> Collected data entries:

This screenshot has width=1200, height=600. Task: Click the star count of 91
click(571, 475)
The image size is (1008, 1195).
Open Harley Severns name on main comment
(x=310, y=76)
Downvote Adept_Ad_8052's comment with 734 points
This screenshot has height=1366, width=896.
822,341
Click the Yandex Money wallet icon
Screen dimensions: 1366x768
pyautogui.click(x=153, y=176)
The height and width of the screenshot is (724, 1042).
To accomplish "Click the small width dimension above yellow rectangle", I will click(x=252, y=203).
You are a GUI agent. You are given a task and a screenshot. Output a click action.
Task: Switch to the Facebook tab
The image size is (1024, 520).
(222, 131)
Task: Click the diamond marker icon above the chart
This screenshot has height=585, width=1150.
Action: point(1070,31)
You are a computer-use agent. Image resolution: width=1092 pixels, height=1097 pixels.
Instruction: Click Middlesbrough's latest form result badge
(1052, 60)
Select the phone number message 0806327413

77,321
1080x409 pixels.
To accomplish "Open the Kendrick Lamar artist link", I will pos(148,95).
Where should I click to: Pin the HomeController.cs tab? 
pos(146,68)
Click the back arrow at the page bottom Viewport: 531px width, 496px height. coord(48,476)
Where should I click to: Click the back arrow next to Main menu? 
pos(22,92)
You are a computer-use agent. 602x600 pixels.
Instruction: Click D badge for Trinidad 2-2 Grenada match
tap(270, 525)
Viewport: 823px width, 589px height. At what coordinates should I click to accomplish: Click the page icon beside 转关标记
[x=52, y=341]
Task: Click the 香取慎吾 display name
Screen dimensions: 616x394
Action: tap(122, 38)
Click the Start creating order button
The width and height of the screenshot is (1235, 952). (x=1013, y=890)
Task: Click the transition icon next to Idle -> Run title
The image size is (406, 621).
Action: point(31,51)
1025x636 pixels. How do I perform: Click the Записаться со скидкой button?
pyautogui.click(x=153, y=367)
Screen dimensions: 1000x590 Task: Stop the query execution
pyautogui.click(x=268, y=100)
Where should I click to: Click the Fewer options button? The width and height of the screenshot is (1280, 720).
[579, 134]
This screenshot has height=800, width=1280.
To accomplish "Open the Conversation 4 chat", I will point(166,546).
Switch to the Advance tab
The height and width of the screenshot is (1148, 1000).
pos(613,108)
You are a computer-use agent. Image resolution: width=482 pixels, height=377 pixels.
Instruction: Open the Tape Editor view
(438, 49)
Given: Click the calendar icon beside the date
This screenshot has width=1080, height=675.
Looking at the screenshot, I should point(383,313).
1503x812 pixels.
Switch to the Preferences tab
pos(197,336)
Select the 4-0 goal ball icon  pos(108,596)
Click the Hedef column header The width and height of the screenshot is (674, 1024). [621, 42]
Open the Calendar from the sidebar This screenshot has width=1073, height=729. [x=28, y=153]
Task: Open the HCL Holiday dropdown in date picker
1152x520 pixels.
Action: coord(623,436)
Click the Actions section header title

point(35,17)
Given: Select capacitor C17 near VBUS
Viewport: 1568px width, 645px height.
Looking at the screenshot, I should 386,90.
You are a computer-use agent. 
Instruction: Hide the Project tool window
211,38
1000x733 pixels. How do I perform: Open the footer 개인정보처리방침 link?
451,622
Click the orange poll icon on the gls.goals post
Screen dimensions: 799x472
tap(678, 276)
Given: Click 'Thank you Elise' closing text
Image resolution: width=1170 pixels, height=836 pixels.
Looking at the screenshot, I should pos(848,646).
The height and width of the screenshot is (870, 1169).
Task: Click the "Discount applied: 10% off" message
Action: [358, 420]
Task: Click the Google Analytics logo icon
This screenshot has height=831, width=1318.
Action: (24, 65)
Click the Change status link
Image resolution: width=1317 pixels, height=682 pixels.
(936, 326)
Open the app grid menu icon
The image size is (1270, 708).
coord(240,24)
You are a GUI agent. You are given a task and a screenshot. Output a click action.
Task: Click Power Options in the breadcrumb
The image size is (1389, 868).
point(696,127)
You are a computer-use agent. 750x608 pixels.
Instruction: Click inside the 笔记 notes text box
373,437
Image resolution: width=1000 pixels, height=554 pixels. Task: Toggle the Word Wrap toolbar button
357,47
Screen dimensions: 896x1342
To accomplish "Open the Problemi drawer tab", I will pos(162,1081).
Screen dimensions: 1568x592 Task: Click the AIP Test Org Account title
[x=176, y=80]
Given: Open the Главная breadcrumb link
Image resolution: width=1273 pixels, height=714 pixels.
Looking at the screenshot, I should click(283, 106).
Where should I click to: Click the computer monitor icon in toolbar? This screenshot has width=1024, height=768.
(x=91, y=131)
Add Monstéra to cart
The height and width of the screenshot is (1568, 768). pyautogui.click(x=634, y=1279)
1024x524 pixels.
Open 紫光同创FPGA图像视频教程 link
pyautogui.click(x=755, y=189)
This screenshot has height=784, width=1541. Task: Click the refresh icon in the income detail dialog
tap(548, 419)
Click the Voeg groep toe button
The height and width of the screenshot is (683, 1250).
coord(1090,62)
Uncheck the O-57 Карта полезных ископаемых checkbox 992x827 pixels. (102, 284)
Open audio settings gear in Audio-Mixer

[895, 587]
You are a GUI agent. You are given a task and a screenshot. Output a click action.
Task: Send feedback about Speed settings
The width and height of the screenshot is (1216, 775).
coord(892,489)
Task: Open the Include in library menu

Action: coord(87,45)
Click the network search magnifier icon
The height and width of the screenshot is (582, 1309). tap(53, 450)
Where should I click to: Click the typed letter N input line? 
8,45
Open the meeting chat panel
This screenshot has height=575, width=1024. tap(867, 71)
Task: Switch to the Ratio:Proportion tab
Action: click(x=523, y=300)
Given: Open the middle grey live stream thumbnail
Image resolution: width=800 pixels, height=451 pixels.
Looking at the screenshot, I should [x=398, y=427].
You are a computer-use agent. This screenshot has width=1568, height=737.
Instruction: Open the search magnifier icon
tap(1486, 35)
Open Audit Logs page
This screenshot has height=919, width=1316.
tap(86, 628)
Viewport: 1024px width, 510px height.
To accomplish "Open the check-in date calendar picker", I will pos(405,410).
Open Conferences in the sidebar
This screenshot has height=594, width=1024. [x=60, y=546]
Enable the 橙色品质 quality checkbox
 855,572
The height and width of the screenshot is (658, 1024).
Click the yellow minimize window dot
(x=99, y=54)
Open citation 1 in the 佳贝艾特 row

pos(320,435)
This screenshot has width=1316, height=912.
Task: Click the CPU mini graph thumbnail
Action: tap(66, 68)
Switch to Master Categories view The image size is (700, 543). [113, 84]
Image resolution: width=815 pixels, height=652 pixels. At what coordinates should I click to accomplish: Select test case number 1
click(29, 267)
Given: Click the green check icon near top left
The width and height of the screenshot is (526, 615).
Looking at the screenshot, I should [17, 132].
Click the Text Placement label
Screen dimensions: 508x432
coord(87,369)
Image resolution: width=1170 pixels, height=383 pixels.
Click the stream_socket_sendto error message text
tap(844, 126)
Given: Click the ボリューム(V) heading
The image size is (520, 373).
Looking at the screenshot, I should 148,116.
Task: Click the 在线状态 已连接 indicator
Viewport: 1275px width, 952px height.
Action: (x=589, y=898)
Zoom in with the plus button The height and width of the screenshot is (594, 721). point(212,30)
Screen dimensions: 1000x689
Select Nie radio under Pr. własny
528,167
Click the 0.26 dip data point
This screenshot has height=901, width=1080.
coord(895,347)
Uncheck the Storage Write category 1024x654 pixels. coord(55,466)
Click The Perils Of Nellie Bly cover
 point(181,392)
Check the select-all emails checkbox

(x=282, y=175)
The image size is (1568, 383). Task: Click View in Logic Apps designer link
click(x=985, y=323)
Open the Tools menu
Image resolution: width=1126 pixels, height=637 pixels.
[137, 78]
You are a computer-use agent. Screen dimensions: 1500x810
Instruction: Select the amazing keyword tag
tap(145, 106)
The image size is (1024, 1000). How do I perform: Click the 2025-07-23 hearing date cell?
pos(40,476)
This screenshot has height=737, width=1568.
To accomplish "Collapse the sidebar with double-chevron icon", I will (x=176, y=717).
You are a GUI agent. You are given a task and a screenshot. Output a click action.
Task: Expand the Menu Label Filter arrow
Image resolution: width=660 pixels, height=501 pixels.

> DESCRIPTION OF THE TASK:
Every line that contains the string "breadcrumb" should be copied from the entries.

> WRITTEN REPLY:
Task: Click Power Options in the breadcrumb
Given: Open the Главная breadcrumb link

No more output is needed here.